Feldkirch Im Juni hatte die 82-jährige Dame in Dornbirn in der Stadt zu tun. Sie fuhr mit dem Taxi, musste etwas in einem Schuhgeschäft erledigen und war auch kurz am Bahnhof. Dort sind in der Regel Rumäninnen aufhältig. Mit einer der Frauen kam die betagte Dame zwecks Putzdiensten ins Gespräch. Üblicherweise ist es eine Mischung aus Mitleid und Hilfsbedürftigkeit, die alte Menschen dazu bringt, wildfremde Personen in ihr Haus zu lassen. Im Alter wird der Alltag immer beschwerlicher, wenn wenigstens jemand die Putzdienste übernimmt, ist das eine große Erleichterung. Jedenfalls kam die fremde Frau in das Haus der Dornbirnerin. Mit dabei eine angebliche Putzkollegin. Doch die beiden waren nicht zum Reinigen gekommen, sondern hatten anderes im Sinn. 

Abgelenkt und gestohlen

Die beiden Frauen gingen „arbeitsteilig“ vor. Während die eine die Räumlichkeiten auskundschaftete, lenkte die andere die Hausbesitzerin gekonnt ab. Es ist immer das gleiche Vorgehen, man muss angeblich kurz aufs WC oder Wasser trinken. Niemand geht dieser Person nach, eine günstige Gelegenheit für Diebe.

Jedenfalls fehlte nach dem vermeintlichen Putzeinsatz einiges. Gestohlen wurde Goldschmuck, angeblich im Wert von über 5000 Euro, sowie zwei Goldringe und eine Taschenuhr, ebenfalls aus Gold. Der Wert der Uhr: 5000 Schweizer Franken. Auch ein Zigarettenetui fehlte.

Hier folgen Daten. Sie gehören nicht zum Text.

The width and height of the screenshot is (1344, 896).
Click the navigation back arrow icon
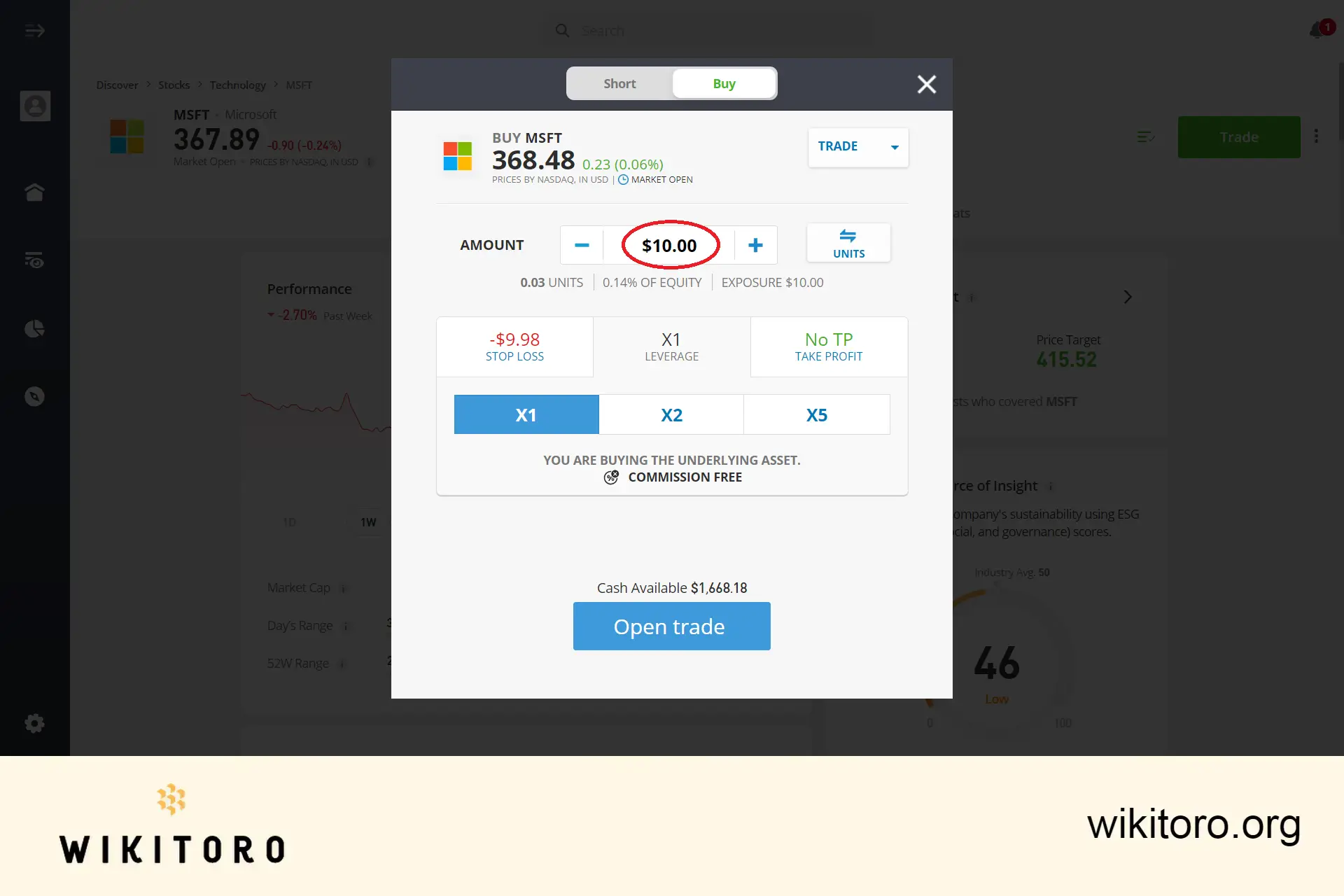click(x=34, y=30)
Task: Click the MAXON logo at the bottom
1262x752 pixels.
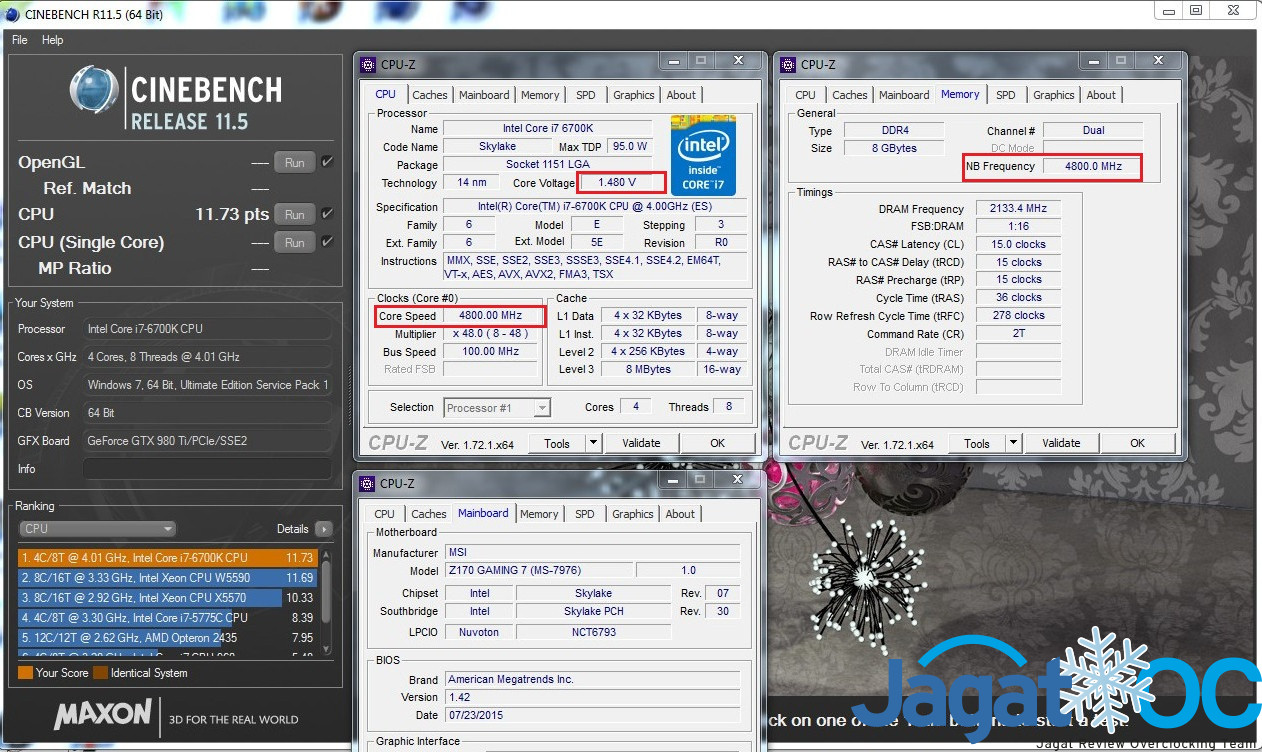Action: click(x=103, y=715)
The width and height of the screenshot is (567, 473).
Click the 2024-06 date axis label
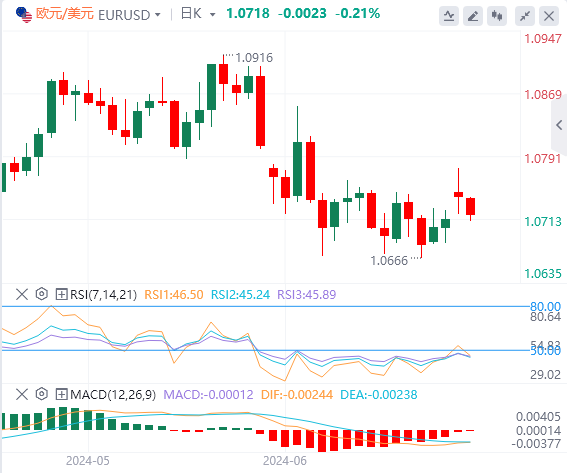pyautogui.click(x=285, y=461)
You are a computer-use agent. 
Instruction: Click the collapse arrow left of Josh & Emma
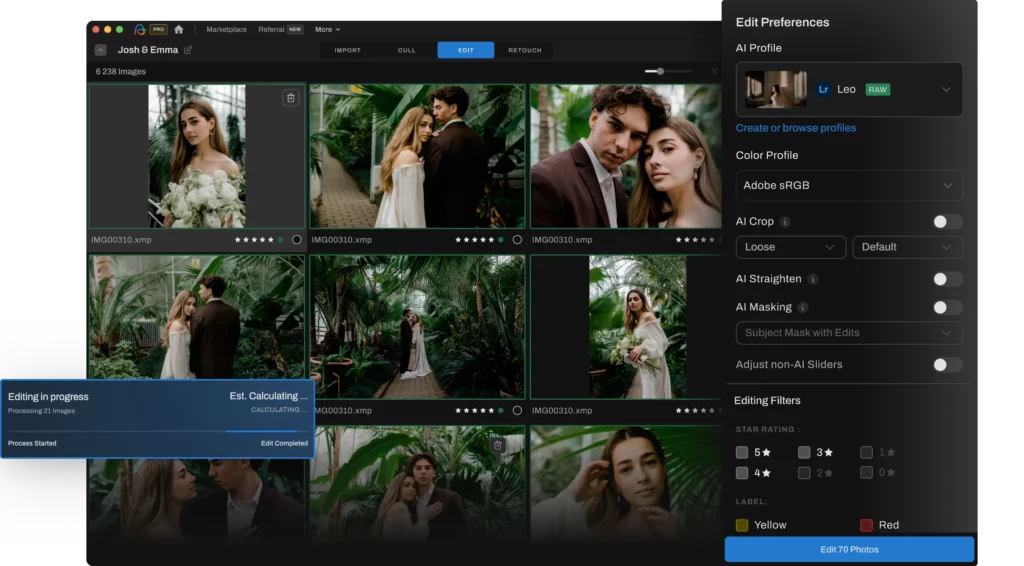(101, 50)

Am Landesgericht Feldkirch sind nun zwei Rumäninnen angeklagt, doch es ist nicht sicher, ob das überhaupt die betreffenden Frauen waren. Die Angeklagten sind 43 und 50 Jahre alt und sie verdienten ihr Geld tatsächlich mit Putzen. Ein Taxilenker und die Bestohlene beschrieb die Täterinnen allerdings als wesentlich jünger. 

Opfer an Covid erkrankt

Auch ist in der Beschreibung von rötlichen Haaren die Rede und davon, dass die Diebin schwanger gewesen sei. „Ich war seit 20 Jahren nicht mehr schwanger“, sagt die Angeklagte. Alle schmunzeln. Der befragte Taxifahrer glaubt, die Person von damals allerdings im Saal zu erkennen. Doch dabei zeigt er auf die Tochter der Angeklagten. Die 82-jährige Frau ist seit Anfang November im Dornbirner Spital, sie hat sich das Coronavirus eingefangen und kann nicht als Zeugin erscheinen. Die Verhandlung wird vertagt, dabei hat man die Hoffnung, dass die Frau bis zu diesem Termin genesen ist. Bis dahin gelten die Angeklagten jedenfalls als unschuldig.